«Fiz parte do primeiro grupo de presos políticos cabo-verdianos, detidos em Cabo Verde, que foram colocados no Campo do Tarrafal, onde, segundo consta numa certidão “fomos entregues” a 26 de Março de 1970, meses depois de o Supremo Tribunal Militar de Lisboa ter agravado as penas a que o Tribunal Militar da Praia nos havia condenado por aquilo que foi classificado por “crimes contra a segurança exterior e interior do Estado” e associação a uma “organização terrorista clandestina” que tinha como objetivo “separar as nossas províncias ultramarinas da Guiné e Cabo Verde da ‘Mãe-Pátria’ por meios violentos e auxílio estrangeiro”.»
«Quando chegámos ao Tarrafal o campo estava dividido em duas secções, uma destinada aos presos políticos acusados de pertencerem a duas organizações nacionalistas angolanas, o MPLA e a UNITA, e a outra, ocupada por presos cabo-verdianos de delito comum, para cumprimento de penas superiores a dois anos.»
«Tendo sido colocados na ala do campo que acolhia os presos condenados por crimes de delito comum, ficámos sujeitos ao regime que lhes era aplicado, agravado pelas medidas adicionais de segurança que a nossa condição de “inimigos do regime” implicava. Os presos de delito comum estavam sob vigilância muito menos apertada.»

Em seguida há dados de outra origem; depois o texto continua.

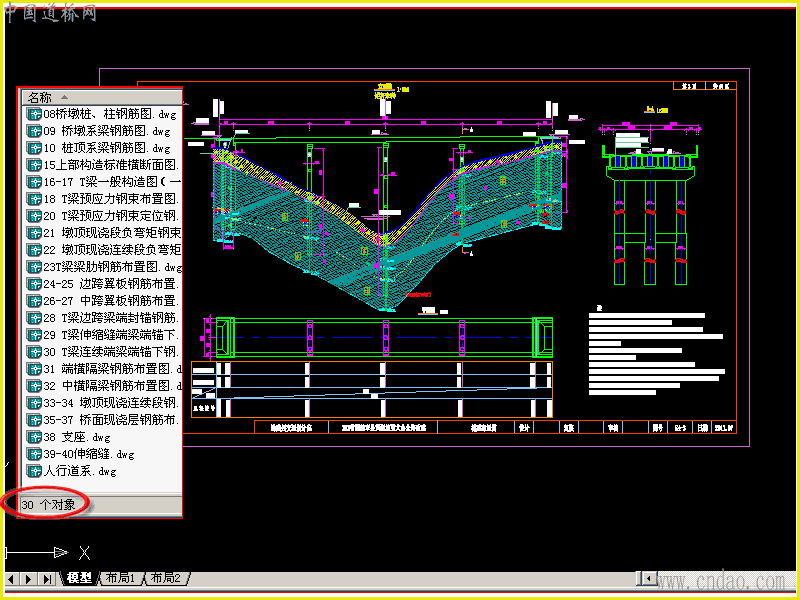Click the sort arrow next to 名称
800x600 pixels.
point(64,97)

«A Pide obviamente exigia às autoridades prisionais o máximo de rigor na prevenção de contactos dos presos com o exterior. Para acompanhar o que se passava no Campo, existia uma dependência da Pide na Vila do Tarrafal que estava, ainda que informalmente, em permanente ligação com o diretor do Campo. Tudo o que entrava na caserna ou dela saía era submetido a apertada vigilância e inspeção detalhada.»